* SET PROBLEM: Pull out every line of text from the items below, word for word, and leave the pictures out.

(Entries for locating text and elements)
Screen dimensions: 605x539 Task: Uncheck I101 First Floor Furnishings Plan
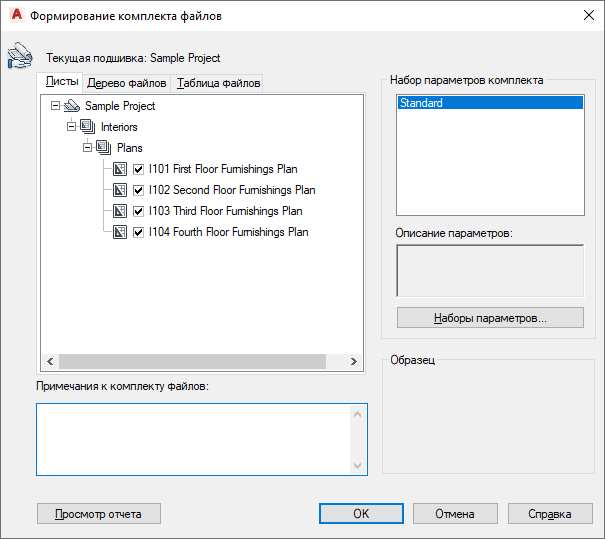(x=139, y=169)
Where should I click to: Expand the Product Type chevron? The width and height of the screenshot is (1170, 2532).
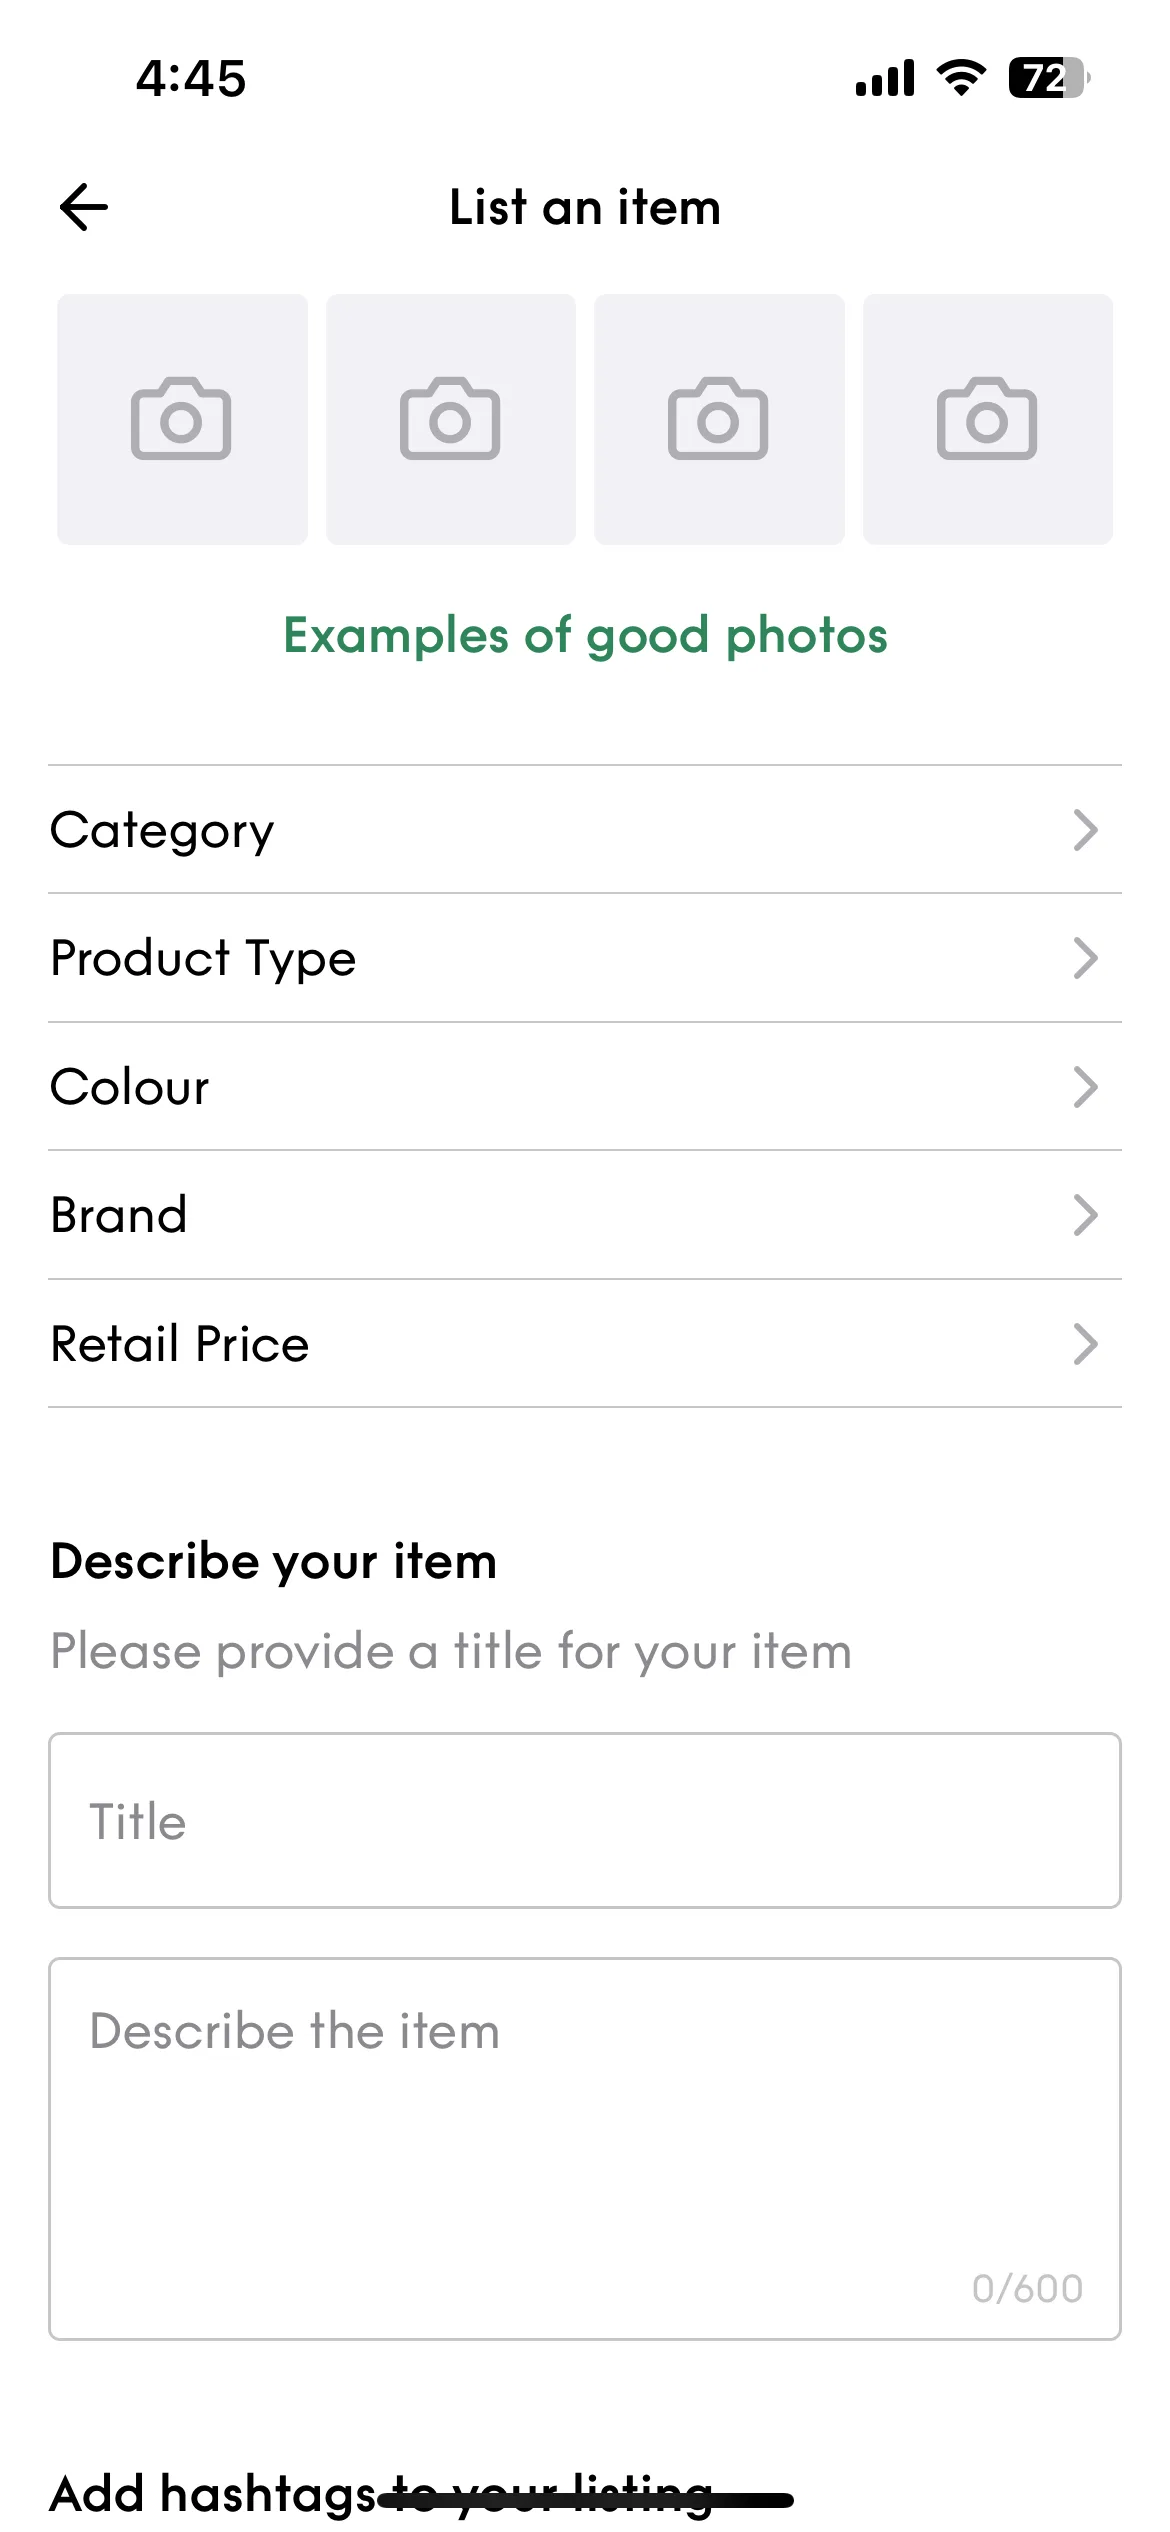tap(1085, 958)
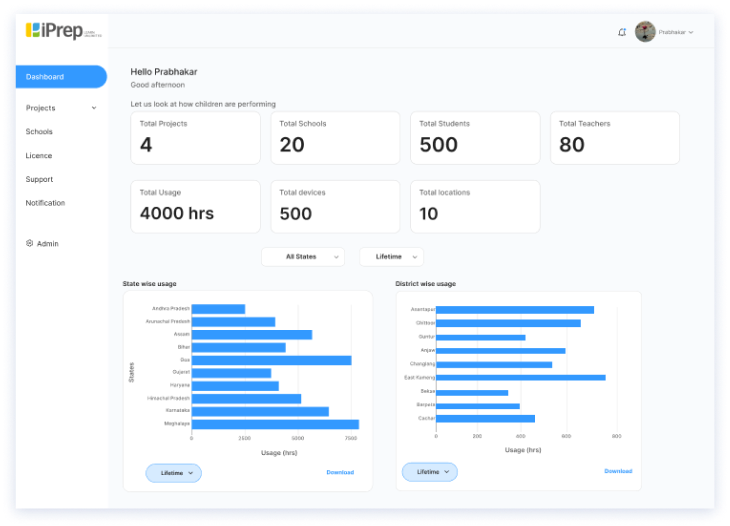Image resolution: width=730 pixels, height=526 pixels.
Task: Download the State wise usage chart
Action: tap(340, 472)
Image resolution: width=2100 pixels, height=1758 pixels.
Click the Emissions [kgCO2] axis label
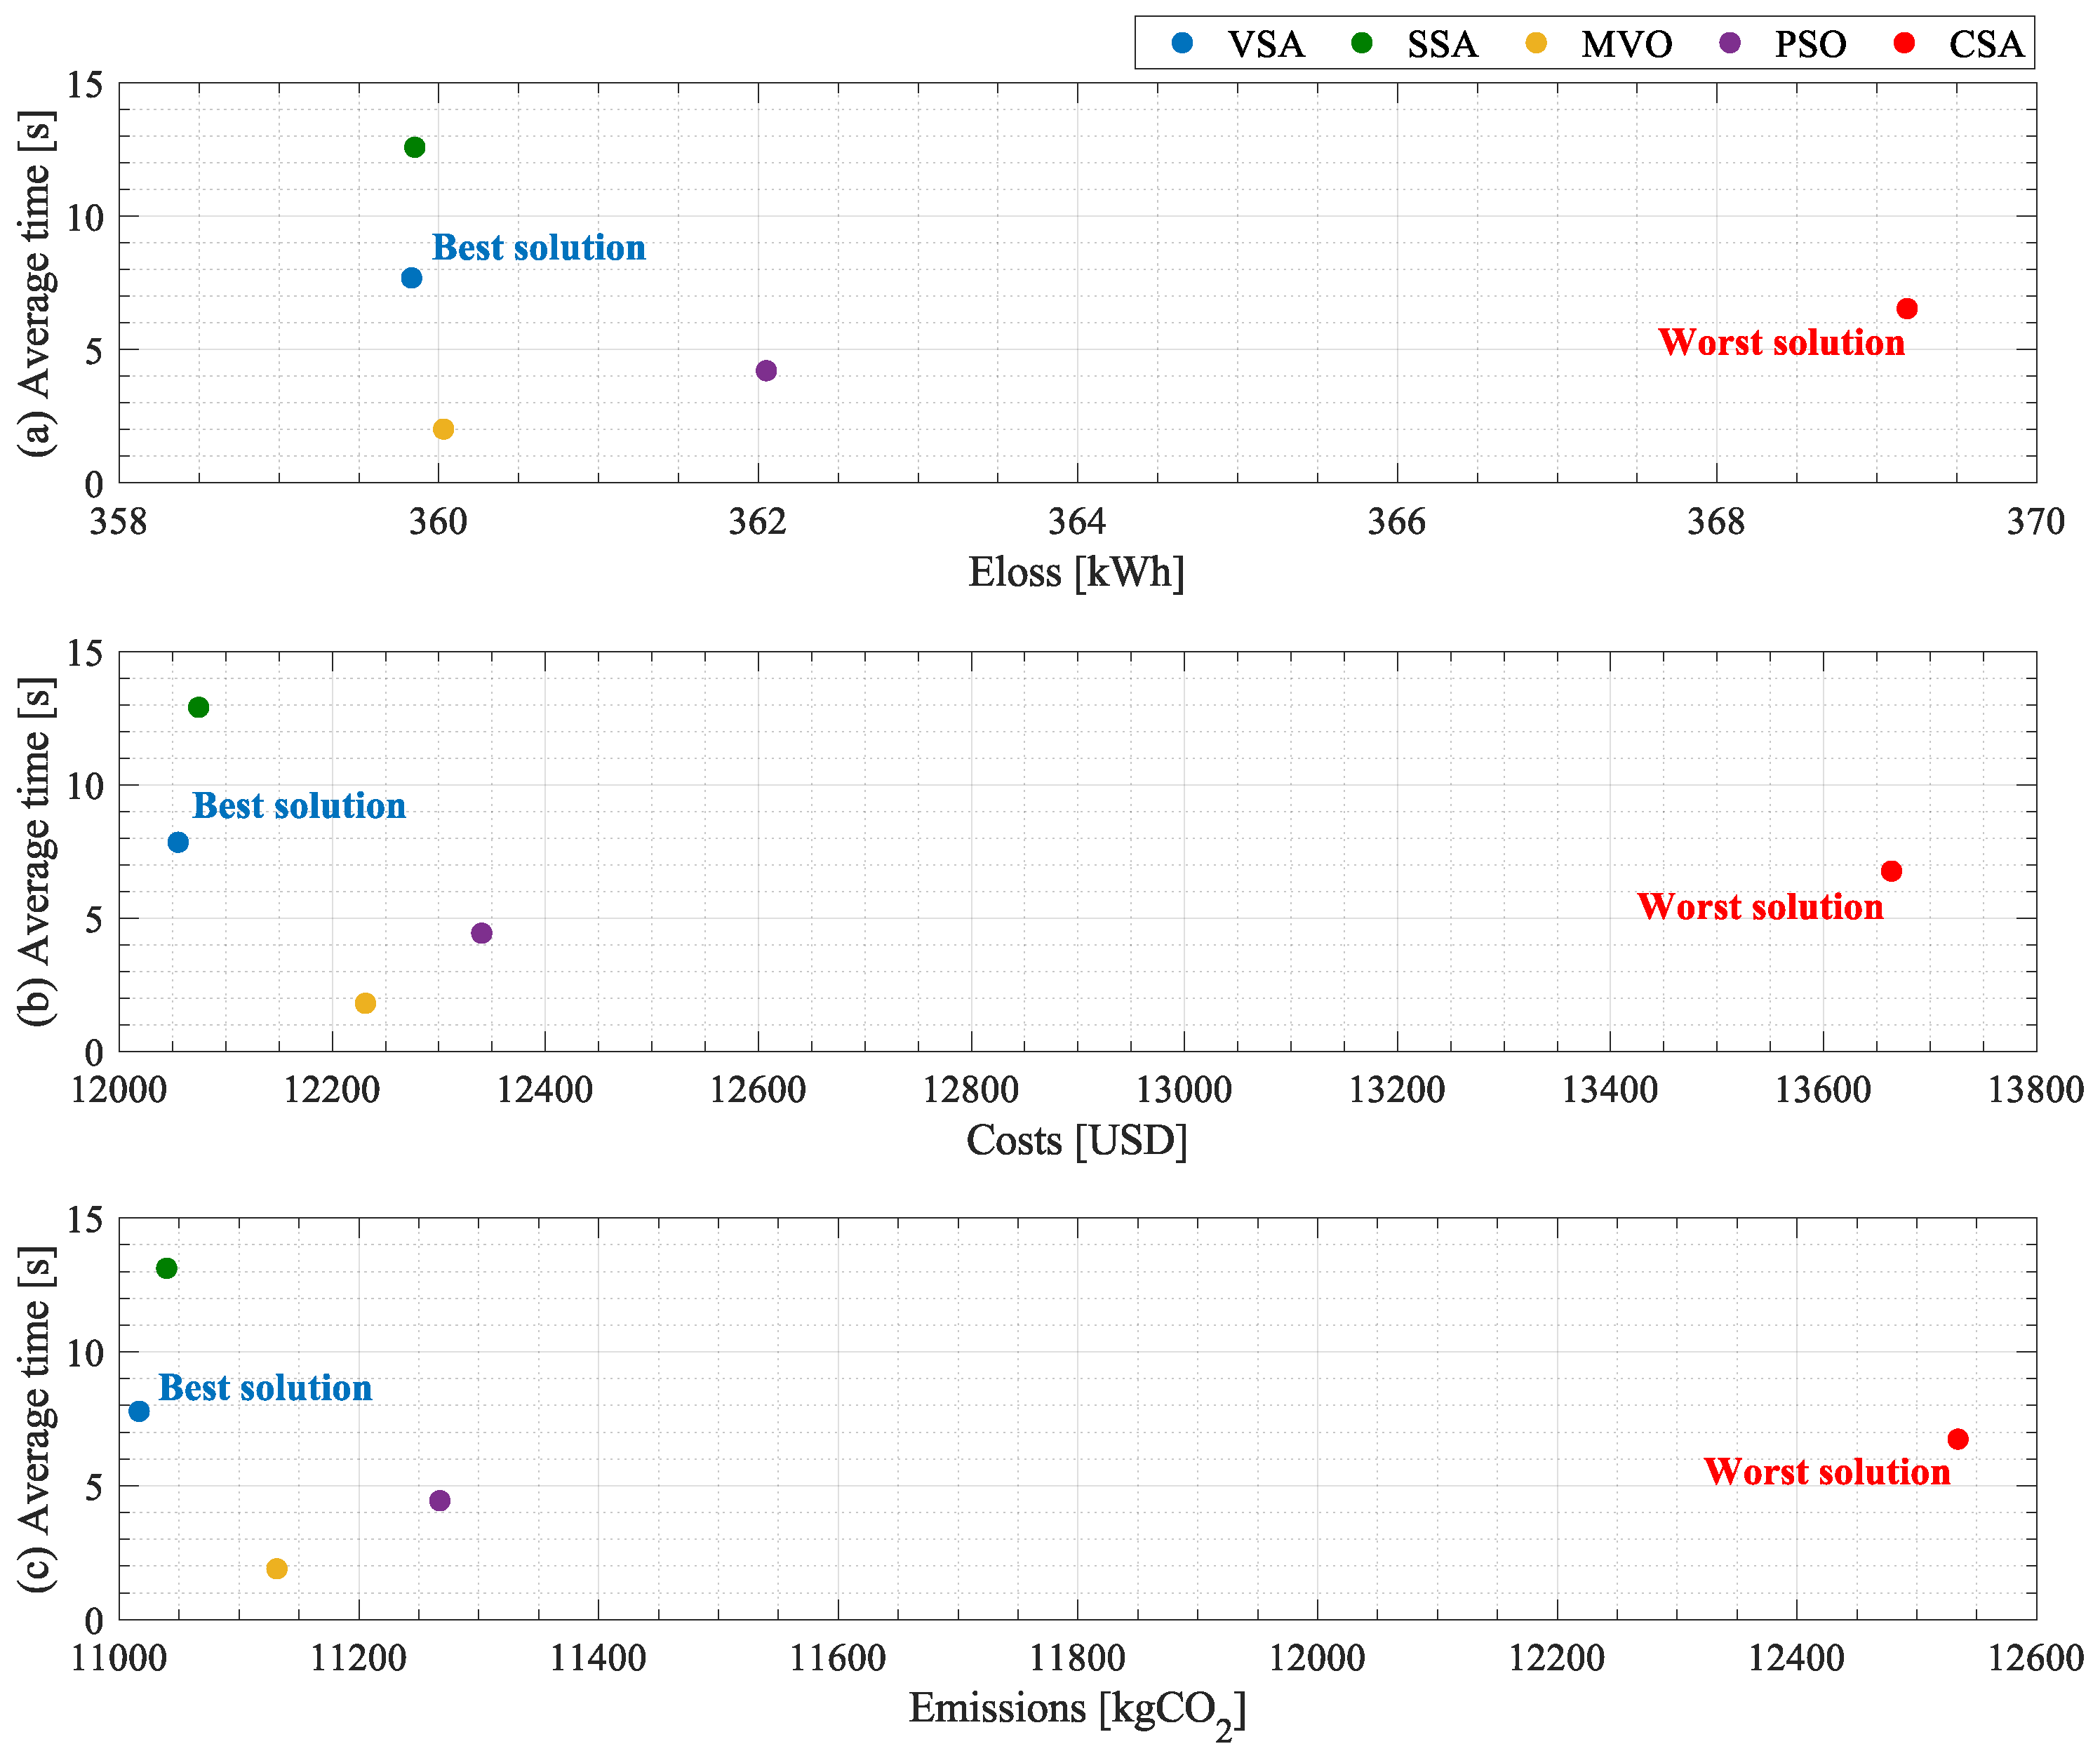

* RIGHT ANSWER:
Screen dimensions: 605x539 Task: Uncheck I101 First Floor Furnishings Plan
(x=139, y=169)
Where should I click to: Expand the Product Type chevron? The width and height of the screenshot is (1170, 2532).
tap(1085, 958)
Image resolution: width=730 pixels, height=526 pixels.
Task: Download the State wise usage chart
Action: tap(340, 472)
Image resolution: width=2100 pixels, height=1758 pixels.
Click the Emissions [kgCO2] axis label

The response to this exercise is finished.